00000000:   10002c00 01000000 02000000 03000000 †..,………….
00000010:   04000000 05000000 06000000 07000000 †…………….
00000020:   08000000 09000000 21212121 0a0000fe †……..!!!!….

If you try this yourself, you may get a different bit pattern for the NULL c10 (I got 0×21212121).

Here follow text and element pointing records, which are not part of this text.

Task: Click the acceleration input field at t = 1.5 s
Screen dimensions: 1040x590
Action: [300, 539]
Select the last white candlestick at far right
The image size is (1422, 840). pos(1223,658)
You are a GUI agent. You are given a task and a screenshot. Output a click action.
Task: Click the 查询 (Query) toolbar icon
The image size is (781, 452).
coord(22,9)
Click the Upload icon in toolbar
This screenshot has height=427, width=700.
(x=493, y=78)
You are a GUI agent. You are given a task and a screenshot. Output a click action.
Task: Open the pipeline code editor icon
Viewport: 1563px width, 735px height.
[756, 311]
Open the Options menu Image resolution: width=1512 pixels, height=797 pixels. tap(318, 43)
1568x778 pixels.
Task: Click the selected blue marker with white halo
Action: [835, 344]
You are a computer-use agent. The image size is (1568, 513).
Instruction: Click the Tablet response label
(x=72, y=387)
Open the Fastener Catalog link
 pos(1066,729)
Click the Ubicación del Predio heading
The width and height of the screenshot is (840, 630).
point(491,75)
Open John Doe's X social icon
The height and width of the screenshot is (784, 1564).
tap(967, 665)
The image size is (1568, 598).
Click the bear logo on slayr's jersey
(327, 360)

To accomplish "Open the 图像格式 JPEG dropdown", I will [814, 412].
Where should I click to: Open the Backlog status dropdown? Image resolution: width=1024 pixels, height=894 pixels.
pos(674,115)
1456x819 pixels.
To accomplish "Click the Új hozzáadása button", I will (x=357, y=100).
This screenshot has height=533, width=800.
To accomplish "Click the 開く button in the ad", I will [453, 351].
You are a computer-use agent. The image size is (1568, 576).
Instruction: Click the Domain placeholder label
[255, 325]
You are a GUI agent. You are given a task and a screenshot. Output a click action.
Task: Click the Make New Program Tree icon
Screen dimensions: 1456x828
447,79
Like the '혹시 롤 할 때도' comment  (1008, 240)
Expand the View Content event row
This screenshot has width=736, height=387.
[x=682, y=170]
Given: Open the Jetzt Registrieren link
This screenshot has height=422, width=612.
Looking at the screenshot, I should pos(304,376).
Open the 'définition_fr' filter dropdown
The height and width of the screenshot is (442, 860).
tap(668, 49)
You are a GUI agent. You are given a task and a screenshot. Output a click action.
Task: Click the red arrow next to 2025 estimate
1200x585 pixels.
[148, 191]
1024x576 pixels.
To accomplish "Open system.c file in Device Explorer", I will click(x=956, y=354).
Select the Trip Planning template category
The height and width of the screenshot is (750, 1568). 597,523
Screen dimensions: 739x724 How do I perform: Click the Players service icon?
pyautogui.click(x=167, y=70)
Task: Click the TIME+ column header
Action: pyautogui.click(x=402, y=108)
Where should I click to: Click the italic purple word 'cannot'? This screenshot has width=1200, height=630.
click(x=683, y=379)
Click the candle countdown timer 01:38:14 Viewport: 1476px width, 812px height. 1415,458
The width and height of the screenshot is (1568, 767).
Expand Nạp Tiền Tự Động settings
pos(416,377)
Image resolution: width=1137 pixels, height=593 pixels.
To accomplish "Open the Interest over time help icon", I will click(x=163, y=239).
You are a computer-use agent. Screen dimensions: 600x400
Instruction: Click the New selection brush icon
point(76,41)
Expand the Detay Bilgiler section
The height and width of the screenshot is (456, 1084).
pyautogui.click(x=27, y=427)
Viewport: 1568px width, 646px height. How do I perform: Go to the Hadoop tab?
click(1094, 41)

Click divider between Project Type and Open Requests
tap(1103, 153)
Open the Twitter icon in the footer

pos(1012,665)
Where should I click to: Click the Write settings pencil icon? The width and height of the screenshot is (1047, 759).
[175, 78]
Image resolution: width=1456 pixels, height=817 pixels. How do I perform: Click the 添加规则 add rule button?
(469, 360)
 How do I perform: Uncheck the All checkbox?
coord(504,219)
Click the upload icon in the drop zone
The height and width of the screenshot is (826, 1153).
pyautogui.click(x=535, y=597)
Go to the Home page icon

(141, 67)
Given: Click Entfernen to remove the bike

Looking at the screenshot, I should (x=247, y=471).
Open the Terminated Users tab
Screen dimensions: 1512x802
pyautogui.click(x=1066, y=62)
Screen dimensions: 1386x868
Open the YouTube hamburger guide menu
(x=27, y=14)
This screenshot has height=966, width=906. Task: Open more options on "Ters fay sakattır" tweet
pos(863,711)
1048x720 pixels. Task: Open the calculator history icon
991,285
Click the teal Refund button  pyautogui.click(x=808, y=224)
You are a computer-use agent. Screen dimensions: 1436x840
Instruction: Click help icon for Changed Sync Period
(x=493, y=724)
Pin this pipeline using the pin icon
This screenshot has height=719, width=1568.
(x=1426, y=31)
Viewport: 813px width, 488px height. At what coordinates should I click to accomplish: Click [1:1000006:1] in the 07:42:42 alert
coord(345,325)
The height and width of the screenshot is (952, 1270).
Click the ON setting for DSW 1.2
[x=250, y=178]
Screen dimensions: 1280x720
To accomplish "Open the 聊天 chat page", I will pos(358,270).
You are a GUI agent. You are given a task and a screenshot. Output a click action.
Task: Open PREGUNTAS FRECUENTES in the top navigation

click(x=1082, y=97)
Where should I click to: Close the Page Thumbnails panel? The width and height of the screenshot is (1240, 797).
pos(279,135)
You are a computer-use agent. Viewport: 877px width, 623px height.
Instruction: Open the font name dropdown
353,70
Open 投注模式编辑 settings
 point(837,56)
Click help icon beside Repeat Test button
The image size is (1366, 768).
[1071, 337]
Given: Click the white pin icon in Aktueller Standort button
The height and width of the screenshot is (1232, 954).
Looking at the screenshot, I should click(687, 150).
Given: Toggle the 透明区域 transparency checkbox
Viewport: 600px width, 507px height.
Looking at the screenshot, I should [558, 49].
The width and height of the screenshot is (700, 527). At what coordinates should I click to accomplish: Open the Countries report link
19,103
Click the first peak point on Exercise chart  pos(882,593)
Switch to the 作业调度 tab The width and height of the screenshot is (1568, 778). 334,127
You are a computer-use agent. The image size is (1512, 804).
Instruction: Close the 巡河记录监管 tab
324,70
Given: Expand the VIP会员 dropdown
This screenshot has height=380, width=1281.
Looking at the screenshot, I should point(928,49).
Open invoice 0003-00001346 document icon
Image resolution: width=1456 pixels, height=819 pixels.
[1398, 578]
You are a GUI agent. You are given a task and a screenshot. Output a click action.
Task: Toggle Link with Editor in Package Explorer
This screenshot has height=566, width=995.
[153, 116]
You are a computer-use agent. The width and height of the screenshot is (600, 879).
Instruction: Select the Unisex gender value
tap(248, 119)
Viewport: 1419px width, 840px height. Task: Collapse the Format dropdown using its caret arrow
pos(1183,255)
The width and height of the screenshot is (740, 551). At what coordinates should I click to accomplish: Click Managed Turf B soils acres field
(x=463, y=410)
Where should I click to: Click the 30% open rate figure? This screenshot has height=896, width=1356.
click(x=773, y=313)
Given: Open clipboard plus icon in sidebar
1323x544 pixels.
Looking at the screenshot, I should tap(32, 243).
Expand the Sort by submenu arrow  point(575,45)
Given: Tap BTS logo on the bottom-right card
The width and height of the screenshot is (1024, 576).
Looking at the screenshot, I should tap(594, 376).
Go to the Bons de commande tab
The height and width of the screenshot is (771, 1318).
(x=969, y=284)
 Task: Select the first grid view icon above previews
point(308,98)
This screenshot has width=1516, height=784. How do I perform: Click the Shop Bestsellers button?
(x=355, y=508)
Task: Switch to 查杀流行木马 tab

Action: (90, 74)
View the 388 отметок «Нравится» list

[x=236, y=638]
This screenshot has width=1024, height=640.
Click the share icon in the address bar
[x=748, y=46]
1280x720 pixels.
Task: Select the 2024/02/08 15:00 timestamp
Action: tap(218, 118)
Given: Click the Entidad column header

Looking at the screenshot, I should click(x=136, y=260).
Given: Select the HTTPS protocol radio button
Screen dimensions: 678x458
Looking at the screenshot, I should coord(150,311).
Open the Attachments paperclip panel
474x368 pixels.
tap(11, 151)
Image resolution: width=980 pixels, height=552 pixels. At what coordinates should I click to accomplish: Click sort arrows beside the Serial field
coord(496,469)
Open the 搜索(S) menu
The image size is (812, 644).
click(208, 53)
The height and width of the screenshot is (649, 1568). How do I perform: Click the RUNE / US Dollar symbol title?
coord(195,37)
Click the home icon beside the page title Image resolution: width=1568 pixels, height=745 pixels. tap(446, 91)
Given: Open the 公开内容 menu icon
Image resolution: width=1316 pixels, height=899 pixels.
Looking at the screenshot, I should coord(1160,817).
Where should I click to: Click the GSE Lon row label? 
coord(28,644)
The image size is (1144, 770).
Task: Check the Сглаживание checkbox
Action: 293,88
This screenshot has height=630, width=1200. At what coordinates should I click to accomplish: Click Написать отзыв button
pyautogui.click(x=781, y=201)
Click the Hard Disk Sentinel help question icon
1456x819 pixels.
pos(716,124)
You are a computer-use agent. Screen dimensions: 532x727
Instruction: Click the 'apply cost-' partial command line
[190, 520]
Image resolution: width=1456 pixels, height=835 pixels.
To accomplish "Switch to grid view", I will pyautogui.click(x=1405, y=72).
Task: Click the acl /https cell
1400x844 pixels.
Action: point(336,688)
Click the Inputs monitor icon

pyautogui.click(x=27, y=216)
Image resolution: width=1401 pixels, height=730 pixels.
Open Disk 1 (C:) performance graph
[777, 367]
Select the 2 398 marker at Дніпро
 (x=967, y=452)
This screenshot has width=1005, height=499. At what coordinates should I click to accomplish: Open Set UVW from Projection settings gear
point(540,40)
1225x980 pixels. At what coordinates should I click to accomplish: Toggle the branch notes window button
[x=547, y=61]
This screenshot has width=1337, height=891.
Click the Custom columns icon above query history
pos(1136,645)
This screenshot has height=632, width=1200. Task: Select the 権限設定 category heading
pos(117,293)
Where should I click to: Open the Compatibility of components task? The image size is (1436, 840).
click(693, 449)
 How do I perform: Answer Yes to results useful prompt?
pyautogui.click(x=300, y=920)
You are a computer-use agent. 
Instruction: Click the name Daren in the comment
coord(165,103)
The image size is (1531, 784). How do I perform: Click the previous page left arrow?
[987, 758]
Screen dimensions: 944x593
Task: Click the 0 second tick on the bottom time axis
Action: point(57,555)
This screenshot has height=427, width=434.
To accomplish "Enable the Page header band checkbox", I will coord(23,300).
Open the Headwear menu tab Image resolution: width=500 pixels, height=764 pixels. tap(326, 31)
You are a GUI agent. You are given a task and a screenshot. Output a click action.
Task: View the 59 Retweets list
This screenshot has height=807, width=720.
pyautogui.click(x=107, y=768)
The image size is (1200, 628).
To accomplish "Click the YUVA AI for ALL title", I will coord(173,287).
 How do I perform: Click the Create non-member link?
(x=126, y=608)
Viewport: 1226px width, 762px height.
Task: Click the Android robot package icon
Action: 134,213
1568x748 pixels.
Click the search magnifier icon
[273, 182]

It's a bit of a crap-shoot depending on what memory SQL Server reuses to create the record in memory before writing to the page – the 4 bytes of the NULL column aren't overwritten from the previous usage of the memory (and don't need to be).

In the first record, you can see that the null bitmap (underlined and in bold) says there's 10 columns (the 0x0a00 gets byte-reversed into 0x000a) and the null bitmap is 0xfc00, which is 1111110000000000 – 6 unused bits all set to 1 and 10 not-NULL column values.

In the first record, you can see that the null bitmap (underlined and in bold) says there's 10 columns again and the null bitmap this time is 0xfe00, which is 1111111000000000 - 6 unused bits all set to 1, 1 column NULL and 9 columns not-NULL. Column 1 is the far right bit, so column 10 is the tenth from right (the first '1').

This clearly shows that all columns are represented in the null bitmap even if only one of the columns is nullable. It's the same if on the first column in the table is nullable, I'll leave that for you to prove to yourself.

Next up: the next misconception I come across!

[Edit 08/02/11: In 2008 if all columns are defined as SPARSE, there will not be a null bitmap at all - very special case!]